Zum Abschluss sprach Tanja Kast von der Bürgerenergie Kaiserstuhl eG. In ihrem Vortrag spannte sie den Bogen von den ersten Sasbacher Sonnentagen hin zur heutigen Bürgerenergiebewegung. Mit symbolischen Gegenständen – einer Glühbirne, einem Geldschein und einem Kabel – machte sie deutlich, worum es bei der Energiewende heute geht: regionale Wertschöpfung, mehr Unabhängigkeit und die aktive Beteiligung der Menschen vor Ort.

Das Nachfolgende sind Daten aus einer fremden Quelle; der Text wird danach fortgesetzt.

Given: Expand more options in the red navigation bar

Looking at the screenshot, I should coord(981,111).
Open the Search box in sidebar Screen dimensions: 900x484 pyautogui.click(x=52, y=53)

Dabei stellte sie die zentrale Frage, wem unsere Energieversorgung eigentlich gehört – und warb dafür, die Energiewende nicht nur zu diskutieren, sondern selbst mitzugestalten. Besonders die Aussage „Die Energiewende gehört nicht den Konzernen. Sie gehört uns.“ blieb vielen Besucherinnen und Besuchern in Erinnerung. Gleichzeitig zeigte sie auf, welche Chancen sich durch Bürgerenergie für die Region ergeben: Energie dort erzeugen, wo sie gebraucht wird, Wertschöpfung am Kaiserstuhl halten und gemeinsam Verantwortung übernehmen.
Mit ihrem Schlusssatz knüpfte sie direkt an die Geschichte der Sonnentage an:
„Damals hieß es: ,Nai hämmer gsait.‘ zu Bleiwerk und Atomkraft. Heute heißt es: ,Ja, hämmer gsait.‘ zu Erneuerbaren Energien.
Auch Dieter Elchlepp berichtete über seine politische Arbeit und seinen Einsatz für die Förderung erneuerbarer Energien im Bundestag.
Zum Abschluss dankte Bürgermeister Kopp allen Rednerinnen und Rednern mit einer Flasche Wein. Im Anschluss ergaben sich noch viele Gespräche in geselliger Runde.